A Grande Honra.
Sou de uma geração que prestou serviços à Justiça e viveu intensamente o cotidiano forense nas cidades do interior do Paraná.
As carreiras de Promotor de Justiça e de Juiz de Direito fazia com que seus agentes tivessem longos anos de aprendizado nas trincheiras das pequenas, médias e grandes comarcas para só daí então poderem chegar com grande custo a entrância final e única que era Curitiba.
E residir em cada uma destas cidades era obrigatório não importando a distância da capital. Daí a mulher e os filhos acompanhavam seus maridos (ou o marido e os filhos acompanhavam a esposa) onde quer que eles fossem designados.

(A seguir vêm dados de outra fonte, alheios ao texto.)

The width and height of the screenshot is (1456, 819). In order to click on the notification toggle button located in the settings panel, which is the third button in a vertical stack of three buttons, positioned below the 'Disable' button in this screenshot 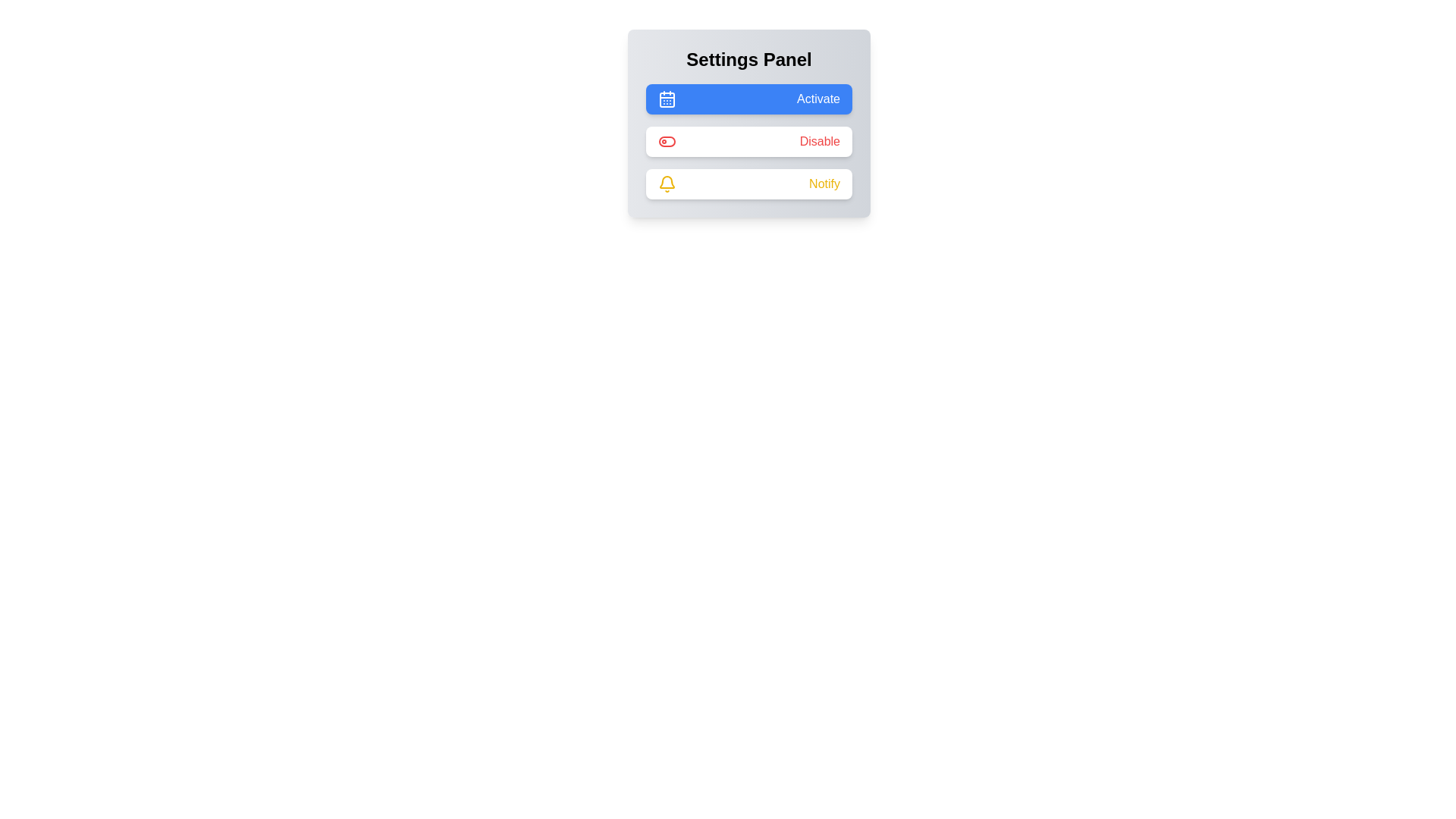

E nem sempre existia casa para abrigar o núcleo familiar, pois eram poucas as propriedades oferecidas para locação. Valia tudo para atender as exigências da lei, até “morar” em pensões sem estruturas e casas sem nenhum conforto. Vou escrever sobre as velhas pensões em dois episódios distintos e verdadeiros, apenas para que os leitores possam palidamente imaginar as dificuldades dos velhos tempos da água de poço, estradas de lama e sem telefone residencial. No primeiro episódio eu fui um dos protagonistas.
Em 1.973, quando era Procurador-Geral de Justiça o Dr. Acyr Saldanha de Loyola deixei a Comarca da Lapa para assumir a titularidade da Promotoria de Siqueira Campos, no Norte Pioneiro. Eu era casado e tinha um filho com um pouco mais de um ano de idade; e assim fui com a cara e coragem para a nova comarca. Quando cheguei fui informado que não tinha casa oficial, nem casa para alugar e muito menos casa para comprar.
Sem opção acomodei a família em uma pensão de viajantes, num quarto sem banheiro privativo, pois este estava situado nos fundos do corredor dos demais quartos com pia para lavar o rosto e escovar os dentes. No horário de expediente forense enquanto eu ia para o fórum minha mulher e meu filho ou ficavam no quarto ou saiam para passear na praça, localizada na frente da pensão. E na hora de dar banho no bebê tínhamos que entrar embaixo do chuveiro, pois quando eu o segurava minha mulher aproveitava para enxaguá-lo.
E para enxugar o rebento o chuveiro tinha que ser desligado. Dificuldade que durou sete longos meses até minha remoção para a comarca de Faxinal. E como eu outros colegas passavam iguais transtornos ou piores, para cumprirem os rigores das respectivas carreiras. E não foi fácil trilhar e chegar ao final da jornada. E agora para amenizar, vou narrar o segundo episódio.
Se para os homens era difícil imagine para as mulheres Juízas e Promotoras. Lembro da Promotora Neide Menarim, de saudosa memória, quando assumiu a Promotoria da Comarca de Mallet e foi morar em uma velha pensão de madeira cujo banheiro tipo “casinha” fora construído no terreno dos fundos. Ela não disfarçou seu constrangimento.
A proprietária, uma polonesa de idade avançada, muito observadora, de imediato procurou amenizar a situação. Deixou por instantes a novel Promotora sozinha e logo retornou com três belíssimas peças de porcelana: uma jarra, uma bacia e um pinico todos pintados com flores do mesmo tom.
- Doutora - disse a mulher com ar de satisfação - Este conjunto será muito útil para a senhora não sair à noite, nem pegar friagem e chuva.
A Promotora meio sem graça agradeceu a gentileza. Daí então a dona da pensão com muito orgulho acrescentou:
- Ademais doutora a senhora terá a honra de usufruir do pinico que só foi usado há dois anos, quando aqui se hospedou a nossa última Juíza!
E a vida era tocada para frente a fim de vencer as engrenagens das carreiras escolhidas por homens e mulheres com ideal de servir à Justiça!
“Sei que no início nenhuma profissão é fácil. Só quem não teve experiência de vida por ter encontrado facilidades pela modernidade e a tecnologia, não consegue avaliar o quanto as gerações passadas tiveram dificuldades para desbravar os caminhos que os jovens profissionais percorrem. E o respeito é o mínimo que se espera como forma de reconhecimento. Nada mais!”